MolGPTiny is a lightweight GPT-style molecular modeling repository for pretraining and evaluation on common molecular datasets.
Structure
- Training entrypoint:
train.py(pretraining) - Evaluation entrypoint:
eval.py - Models:
models/(GPT architecture for causal language modeling) - Configs:
configs/(data, model, hydra launcher) - Data:
data/(pretraining datasets) - Outputs:
outputs/(checkpoints, logs, generated artifacts)
Requirements
- conda (recommended)
- Python 3.12
- GPU with recent CUDA for training (optional but strongly recommended unless you enjoy waiting)
- Create and activate a conda environment:
conda create -n molgptiny python=3.12 -y
conda activate molgptiny- Install runtime dependencies via
pip:
pip install -U pip
pip install torch --index-url https://download.pytorch.org/whl/cu126
pip install lightning numpy scikit-learn pandas hydra-core rdkit flatten-dictOptional: if you prefer a single requirements file, run pip install -r requirements.txt.
Pretraining Datasets (unsupervised SMILES language modeling)

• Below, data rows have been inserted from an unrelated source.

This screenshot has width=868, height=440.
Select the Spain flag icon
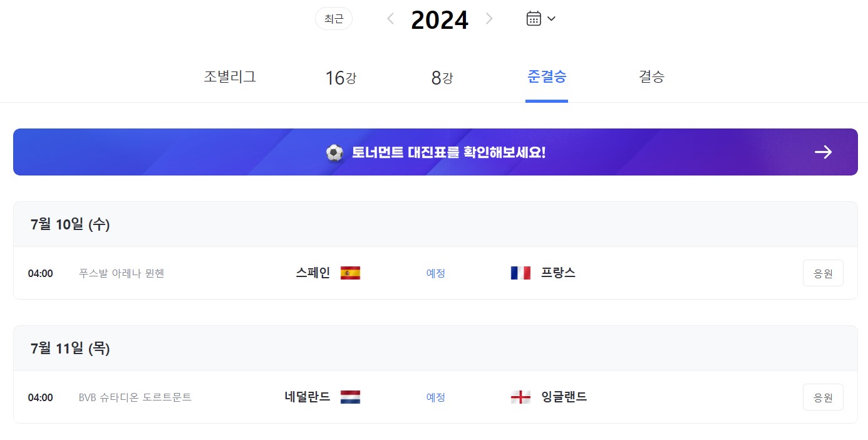tap(351, 273)
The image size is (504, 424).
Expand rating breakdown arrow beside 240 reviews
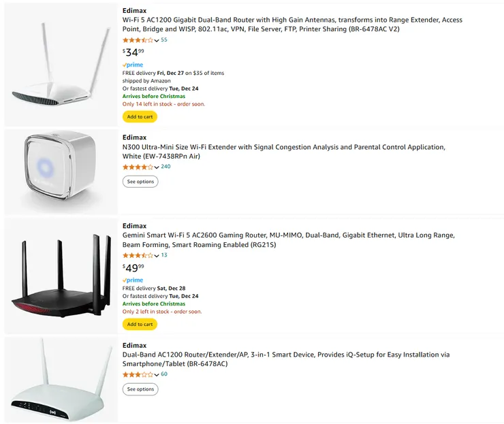pos(157,167)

Pretraining uses large unlabeled molecular datasets where the model learns to predict tokens in SMILES sequences. This learned representation can be further evaluated or fine-tuned on downstream tasks.
-
chemblv31: A subset of the ChEMBL database (version 31), a large-scale bioactivity database for drug discovery. ChEMBL contains activity data for millions of compounds and is a standard resource in medicinal chemistry. The pretraining dataset is atdata/chemblv31/.- Citation: Gaulton, A., Bellis, L. J., Bento, A. P., Chambers, J., Davies, M., Hersey, A., ... & Overington, J. P. (2012). ChEMBL: a large-scale bioactivity database for drug discovery. Nucleic Acids Research, 40(D1), D1100–D1107.

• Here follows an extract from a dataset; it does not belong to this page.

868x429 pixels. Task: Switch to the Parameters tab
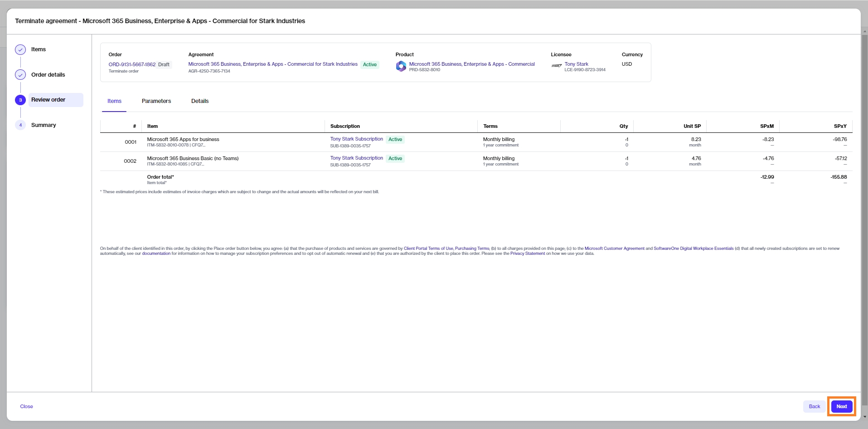pyautogui.click(x=156, y=101)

- Link: https://academic.oup.com/nar/article/40/D1/D1100/2903401
-
guacamol: The GuacaMol benchmark dataset for molecular generation, containing a diverse set of drug-like molecules and molecular generation objectives. Useful for evaluating learned representations on generation and property prediction tasks. Data atdata/guacamol/.- Citation: Brown, N., Fiscato, M., Segler, M. H. S., & Vaucher, A. C. (2019). GuacaMol: Benchmarking Models for De Novo Molecular Design. Journal of Chemical Information and Modeling, 59(3), 1096-1108. (preprint on arXiv:1811.09621).
- Link: https://arxiv.org/abs/1811.09621
The typical workflow is pretraining on large molecular datasets. Configuration overrides use Hydra's dot-notation syntax.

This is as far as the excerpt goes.